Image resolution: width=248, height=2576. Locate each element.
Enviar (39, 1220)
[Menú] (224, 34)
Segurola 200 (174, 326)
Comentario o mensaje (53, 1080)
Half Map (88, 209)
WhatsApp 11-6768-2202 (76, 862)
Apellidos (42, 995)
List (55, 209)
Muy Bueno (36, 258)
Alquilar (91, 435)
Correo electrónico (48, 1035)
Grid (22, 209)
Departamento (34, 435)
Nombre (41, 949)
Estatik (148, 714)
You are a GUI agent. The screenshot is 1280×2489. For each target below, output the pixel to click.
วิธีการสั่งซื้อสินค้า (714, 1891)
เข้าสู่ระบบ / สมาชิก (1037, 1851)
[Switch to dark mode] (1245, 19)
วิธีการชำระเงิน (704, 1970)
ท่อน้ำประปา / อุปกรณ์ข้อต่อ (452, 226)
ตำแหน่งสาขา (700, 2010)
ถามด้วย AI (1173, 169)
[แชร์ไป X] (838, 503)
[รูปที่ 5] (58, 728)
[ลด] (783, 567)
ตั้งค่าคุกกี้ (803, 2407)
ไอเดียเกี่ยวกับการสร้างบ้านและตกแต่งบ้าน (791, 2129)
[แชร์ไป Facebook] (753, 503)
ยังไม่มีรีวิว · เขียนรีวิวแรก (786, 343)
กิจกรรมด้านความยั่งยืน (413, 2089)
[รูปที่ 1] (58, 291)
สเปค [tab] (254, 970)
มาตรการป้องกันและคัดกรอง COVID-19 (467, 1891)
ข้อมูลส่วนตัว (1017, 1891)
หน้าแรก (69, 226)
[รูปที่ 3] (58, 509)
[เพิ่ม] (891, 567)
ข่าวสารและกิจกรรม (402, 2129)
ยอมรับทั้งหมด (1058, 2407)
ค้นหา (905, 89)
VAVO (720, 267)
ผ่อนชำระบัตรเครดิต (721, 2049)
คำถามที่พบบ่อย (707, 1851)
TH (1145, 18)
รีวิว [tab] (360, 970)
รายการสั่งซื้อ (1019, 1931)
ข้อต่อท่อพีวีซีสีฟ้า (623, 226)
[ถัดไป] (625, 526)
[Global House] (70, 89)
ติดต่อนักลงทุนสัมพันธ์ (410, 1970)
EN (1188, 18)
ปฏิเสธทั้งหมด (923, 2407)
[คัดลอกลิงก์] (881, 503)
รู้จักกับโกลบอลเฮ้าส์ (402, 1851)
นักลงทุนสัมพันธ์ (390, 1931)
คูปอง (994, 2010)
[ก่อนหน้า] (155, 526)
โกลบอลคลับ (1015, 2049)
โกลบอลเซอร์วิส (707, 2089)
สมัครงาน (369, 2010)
============================================================
Task description: Output the full listing above word for word.

Task output:
Image resolution: width=248, height=2576. Locate each element.
Enviar (39, 1220)
[Menú] (224, 34)
Segurola 200 (174, 326)
Comentario o mensaje (53, 1080)
Half Map (88, 209)
WhatsApp 11-6768-2202 (76, 862)
Apellidos (42, 995)
List (55, 209)
Muy Bueno (36, 258)
Alquilar (91, 435)
Correo electrónico (48, 1035)
Grid (22, 209)
Departamento (34, 435)
Nombre (41, 949)
Estatik (148, 714)
You are a GUI agent. The screenshot is 1280×2489. For each target below, output the pixel to click.
วิธีการสั่งซื้อสินค้า (714, 1891)
เข้าสู่ระบบ / สมาชิก (1037, 1851)
[Switch to dark mode] (1245, 19)
วิธีการชำระเงิน (704, 1970)
ท่อน้ำประปา / อุปกรณ์ข้อต่อ (452, 226)
ตำแหน่งสาขา (700, 2010)
ถามด้วย AI (1173, 169)
[แชร์ไป X] (838, 503)
[รูปที่ 5] (58, 728)
[ลด] (783, 567)
ตั้งค่าคุกกี้ (803, 2407)
ไอเดียเกี่ยวกับการสร้างบ้านและตกแต่งบ้าน (791, 2129)
[แชร์ไป Facebook] (753, 503)
ยังไม่มีรีวิว · เขียนรีวิวแรก (786, 343)
กิจกรรมด้านความยั่งยืน (413, 2089)
[รูปที่ 1] (58, 291)
สเปค [tab] (254, 970)
มาตรการป้องกันและคัดกรอง COVID-19 (467, 1891)
ข้อมูลส่วนตัว (1017, 1891)
หน้าแรก (69, 226)
[รูปที่ 3] (58, 509)
[เพิ่ม] (891, 567)
ข่าวสารและกิจกรรม (402, 2129)
ยอมรับทั้งหมด (1058, 2407)
ค้นหา (905, 89)
VAVO (720, 267)
ผ่อนชำระบัตรเครดิต (721, 2049)
คำถามที่พบบ่อย (707, 1851)
TH (1145, 18)
รีวิว [tab] (360, 970)
รายการสั่งซื้อ (1019, 1931)
ข้อต่อท่อพีวีซีสีฟ้า (623, 226)
[ถัดไป] (625, 526)
[Global House] (70, 89)
ติดต่อนักลงทุนสัมพันธ์ (410, 1970)
EN (1188, 18)
ปฏิเสธทั้งหมด (923, 2407)
[คัดลอกลิงก์] (881, 503)
รู้จักกับโกลบอลเฮ้าส์ (402, 1851)
นักลงทุนสัมพันธ์ (390, 1931)
คูปอง (994, 2010)
[ก่อนหน้า] (155, 526)
โกลบอลคลับ (1015, 2049)
โกลบอลเซอร์วิส (707, 2089)
สมัครงาน (369, 2010)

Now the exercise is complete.